Everything Must Go

Americans must have something of a love-hate relationship with their material goods. Just look at how they routinely refer to them collectively by using a common vulgarism for excrement. In Everything Must Go by Dan Rush, which is (very loosely) based on a Raymond Carver short story (“Why Don’t You Dance?”), Nick, the hero, played by Will Farrell, is fired from his job and comes home to his pleasant Phoenix suburb to find that his wife has left him, changed the locks on the doors of his house and deposited all his belongings on the front lawn. At first he retains his “normal” attitude to the relics of his life spread out before him: “This is my corner,” he says, “I’m not leaving my stuff.” But eventually he takes a certain pride in selling it all, or nearly all, in a gigantic yard sale.
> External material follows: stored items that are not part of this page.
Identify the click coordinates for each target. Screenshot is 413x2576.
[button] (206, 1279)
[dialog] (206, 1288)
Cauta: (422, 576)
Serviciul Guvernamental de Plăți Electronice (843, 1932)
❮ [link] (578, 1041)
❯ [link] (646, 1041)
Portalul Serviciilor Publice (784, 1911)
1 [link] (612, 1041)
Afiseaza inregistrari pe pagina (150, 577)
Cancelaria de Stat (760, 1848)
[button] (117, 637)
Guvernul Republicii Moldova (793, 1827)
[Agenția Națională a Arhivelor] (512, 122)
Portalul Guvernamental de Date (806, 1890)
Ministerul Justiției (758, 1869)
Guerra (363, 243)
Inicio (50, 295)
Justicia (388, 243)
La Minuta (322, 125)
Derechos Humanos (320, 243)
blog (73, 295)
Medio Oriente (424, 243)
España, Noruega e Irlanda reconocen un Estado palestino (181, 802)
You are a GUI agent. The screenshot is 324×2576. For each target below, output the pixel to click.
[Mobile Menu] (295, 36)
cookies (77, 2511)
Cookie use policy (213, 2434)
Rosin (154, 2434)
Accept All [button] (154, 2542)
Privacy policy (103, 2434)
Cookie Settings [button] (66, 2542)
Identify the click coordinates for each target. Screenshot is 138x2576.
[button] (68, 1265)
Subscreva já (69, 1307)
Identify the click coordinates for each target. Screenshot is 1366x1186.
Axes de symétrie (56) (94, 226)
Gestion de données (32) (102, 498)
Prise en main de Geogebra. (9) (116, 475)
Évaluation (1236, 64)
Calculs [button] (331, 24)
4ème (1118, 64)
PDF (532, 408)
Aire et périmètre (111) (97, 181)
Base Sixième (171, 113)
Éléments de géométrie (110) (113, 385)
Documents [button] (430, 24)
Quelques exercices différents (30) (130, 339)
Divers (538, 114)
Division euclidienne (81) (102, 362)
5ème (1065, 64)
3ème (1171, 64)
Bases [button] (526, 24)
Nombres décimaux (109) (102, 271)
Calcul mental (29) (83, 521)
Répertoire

We hear him on the phone to his wife’s voice-mail — she refuses to speak to him — telling her that “I’m selling all my stuff, my crap,” as if this might persuade her to give him another chance.

Yet Mr Rush, a director of commercials making his first feature film, doesn’t quite persuade us. Even at the moment when Nick first sees his crap on the lawn, we sense something a little off about this scenario. Aren’t these things Mrs Nick’s belongings too? It seems odd, to say the least, that a couple who have apparently been together for some years and have a joint bank account (which she has also shut him out of) should still think of the furniture in their shared home as his ‘n’ hers. Or that she should have gone to all the trouble of putting his stuff outside before abandoning the house altogether. The wife never appears in the movie, remaining a distant but malign presence throughout, but her breaking up of the matrimonial home into Nick’s crap and (presumably) the crap that, along with other things, Nick no longer has access to seems a shade too literal — as if she shared with Mr Rush a Shakespearean ambition to present us with Nick, like Poor Tom on the heath in King Lear, as “unaccommodated man.”

Part of the problem lies in our latter-day ideas of what it means to be accommodated. Nick, for instance, is a recovering alcoholic whose recent backsliding during a business meeting in Denver — which was also the occasion for a tryst with a floozy — is what has proven the last straw both for his boss (Glenn Howerton) and his wife. There must inevitably be some significance, then, to the fact that the selling of the crap is motivated in the first instance by his need to get money for beer. The exchange of the ordinary trappings of middle-class existence for that which has already jeopardized that existence is just a little bit pat. Rather confusingly, although his addiction is the accommodation to which he returns as for comfort and reassurance in midst of the disaster it has created for him, it also gives him, along with what he has paid for it, a certain moral authority in his dealings with others.

Principal among these is a new neighbor named Samantha (Rebecca Hall) who at first offers him help but eventually proves to be even more vulnerable and unaccommodated than he is. The only other characters in Carver’s short story are a young couple trying to furnish a house, but Mr Rush sees a greater potential in partially fracturing the domestic contrast to Nick’s own shattered existence. Samantha, pregnant with her first child, has moved to the neighborhood ahead of her husband and is spooked by Nick’s forlorn image of abandonment and loneliness — a feeling that he does his best to exacerbate. As if the point were in danger of being lost, he also looks up an old high school classmate, played by Laura Dern, who is now a divorced single mother with a philosophical approach to living solitary and living hard.

The other characters include a neighbor boy, played by Christopher Jordan Wallace, who also becomes a protégé, learning the art of salesmanship and a bit of baseball glove-technique under Nick’s tutelage in exchange for helping with the yard sale, and a police detective (Michael Pe a) who is his AA sponsor. Neither adds much to the central and poignant tableau of a man shedding his material carapace and, with it, his place in his community for the sake of an illusion of personal authenticity — though Mr Rush may also believe in this illusion. Both these characters, together with a plot twist that I forbear to reveal are meant, I take it, in very different ways to hint at a happier future for Nick once he’s got rid of that bitch of a wife of his, but this is a mistake. It is too easy and sentimental a way to end the story. Maybe the only alternative was not to end it at all but just to walk off the stage, as the wife herself has already done. That, after all, is what Carver did but what Dan Rush can’t bring himself to do.